Hyunkyung Bae


2023

pdf
Injecting Comparison Skills in Task-Oriented Dialogue Systems for Database Search Results Disambiguation
Yongil Kim | Yerin Hwang | Joongbo Shin | Hyunkyung Bae | Kyomin Jung
Findings of the Association for Computational Linguistics: ACL 2023

In task-oriented dialogue (TOD) systems designed to aid users accomplish specific goals in one or more domains, the agent retrieves entities that satisfy user constraints from the database. However, when multiple database search results exist, an ambiguity occurs regarding which results to select and present to the user. Existing TOD systems handle this ambiguity by randomly selecting one or few results and presenting their names to the user. However, in a real scenario, users do not always accept a randomly recommended entity, and users should have access to more comprehensive information about the search results. To address this limitation, we propose a novel task called Comparison-Based database search Ambiguity handling (CBA), which handles ambiguity in database search results by comparing the properties of multiple entities to enable users to choose according to their preferences. Accordingly, we introduce a new framework for automatically collecting high-quality dialogue data along with the Disambiguating Schema-guided Dialogue (DSD) dataset, an augmented version of the SGD dataset. Experimental studies on the DSD dataset demonstrate that training baseline models with the dataset effectively address the CBA task.
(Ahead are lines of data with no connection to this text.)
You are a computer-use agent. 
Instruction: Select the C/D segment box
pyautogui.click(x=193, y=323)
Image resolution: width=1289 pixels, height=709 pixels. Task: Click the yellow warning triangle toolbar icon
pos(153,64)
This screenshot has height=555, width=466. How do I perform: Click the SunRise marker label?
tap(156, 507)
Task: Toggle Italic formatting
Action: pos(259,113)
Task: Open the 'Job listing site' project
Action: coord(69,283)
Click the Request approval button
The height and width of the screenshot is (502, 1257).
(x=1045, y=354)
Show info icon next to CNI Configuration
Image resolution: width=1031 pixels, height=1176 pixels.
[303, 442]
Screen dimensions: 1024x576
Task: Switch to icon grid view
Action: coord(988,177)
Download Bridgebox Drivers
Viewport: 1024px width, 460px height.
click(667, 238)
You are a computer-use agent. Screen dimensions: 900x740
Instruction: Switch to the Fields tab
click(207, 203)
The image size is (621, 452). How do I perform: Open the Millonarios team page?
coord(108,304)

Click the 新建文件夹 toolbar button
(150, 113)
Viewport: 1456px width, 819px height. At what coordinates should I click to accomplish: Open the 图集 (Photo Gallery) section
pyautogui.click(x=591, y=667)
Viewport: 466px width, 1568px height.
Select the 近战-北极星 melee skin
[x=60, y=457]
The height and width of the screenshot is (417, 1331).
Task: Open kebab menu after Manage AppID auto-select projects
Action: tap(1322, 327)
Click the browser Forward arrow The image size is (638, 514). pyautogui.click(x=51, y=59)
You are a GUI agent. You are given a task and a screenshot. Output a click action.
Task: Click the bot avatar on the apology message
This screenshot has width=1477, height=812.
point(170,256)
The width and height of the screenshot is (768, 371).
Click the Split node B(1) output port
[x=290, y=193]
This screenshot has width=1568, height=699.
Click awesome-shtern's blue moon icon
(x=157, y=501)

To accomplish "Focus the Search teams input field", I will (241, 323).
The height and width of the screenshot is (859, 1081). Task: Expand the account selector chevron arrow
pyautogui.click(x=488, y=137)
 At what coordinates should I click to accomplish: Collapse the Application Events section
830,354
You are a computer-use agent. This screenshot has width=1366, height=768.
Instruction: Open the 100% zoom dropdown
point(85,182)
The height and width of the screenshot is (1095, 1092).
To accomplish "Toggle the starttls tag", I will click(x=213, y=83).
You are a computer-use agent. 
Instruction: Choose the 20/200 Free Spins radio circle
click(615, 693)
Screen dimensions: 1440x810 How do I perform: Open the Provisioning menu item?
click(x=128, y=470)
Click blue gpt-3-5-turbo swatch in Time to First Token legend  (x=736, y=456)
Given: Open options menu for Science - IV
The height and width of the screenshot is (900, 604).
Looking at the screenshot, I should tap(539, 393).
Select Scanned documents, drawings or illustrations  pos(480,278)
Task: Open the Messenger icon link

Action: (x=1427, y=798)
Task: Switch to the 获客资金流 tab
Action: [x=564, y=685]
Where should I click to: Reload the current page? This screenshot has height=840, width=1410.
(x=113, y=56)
Our dataset and code will be publicized.

2022

pdf
Improving Multiple Documents Grounded Goal-Oriented Dialog Systems via Diverse Knowledge Enhanced Pretrained Language Model
Yunah Jang | Dongryeol Lee | Hyung Joo Park | Taegwan Kang | Hwanhee Lee | Hyunkyung Bae | Kyomin Jung
Proceedings of the Second DialDoc Workshop on Document-grounded Dialogue and Conversational Question Answering

In this paper, we mainly discuss about our submission to MultiDoc2Dial task, which aims to model the goal-oriented dialogues grounded in multiple documents. The proposed task is split into grounding span prediction and agent response generation. The baseline for the task is the retrieval augmented generation model, which consists of a dense passage retrieval model for the retrieval part and the BART model for the generation part. The main challenge of this task is that the system requires a great amount of pre-trained knowledge to generate answers grounded in multiple documents. To overcome this challenge, we adopt model pretraining, fine-tuning, and multi-task learning to enhance our model’s coverage of pretrained knowledge. We experimented with various settings of our method to show the effectiveness of our approaches.